● EXERCISE AIM: Transcribe exactly the lines from the one containing "Viewport: 933px width, 529px" through the end of the data, both included. Leave out pictures.

● DATA FOR THIS EXERCISE:

============================================================

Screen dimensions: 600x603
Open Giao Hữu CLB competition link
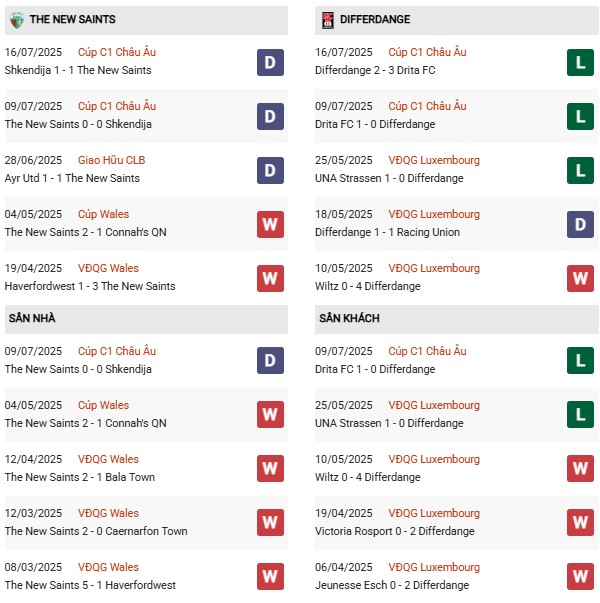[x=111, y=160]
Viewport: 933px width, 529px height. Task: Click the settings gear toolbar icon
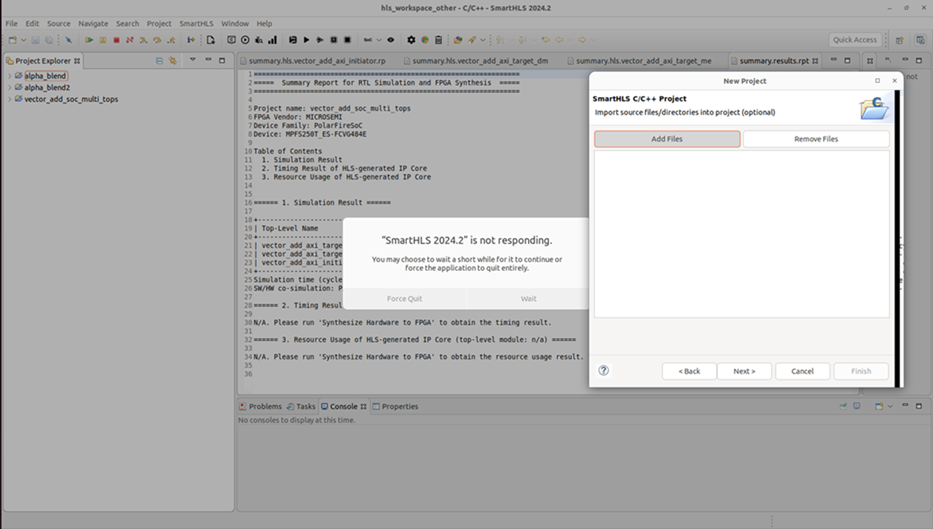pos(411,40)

============================================================

● EXERCISE OUTPUT:
Viewport: 933px width, 529px height. Task: Click the settings gear toolbar icon
pos(411,40)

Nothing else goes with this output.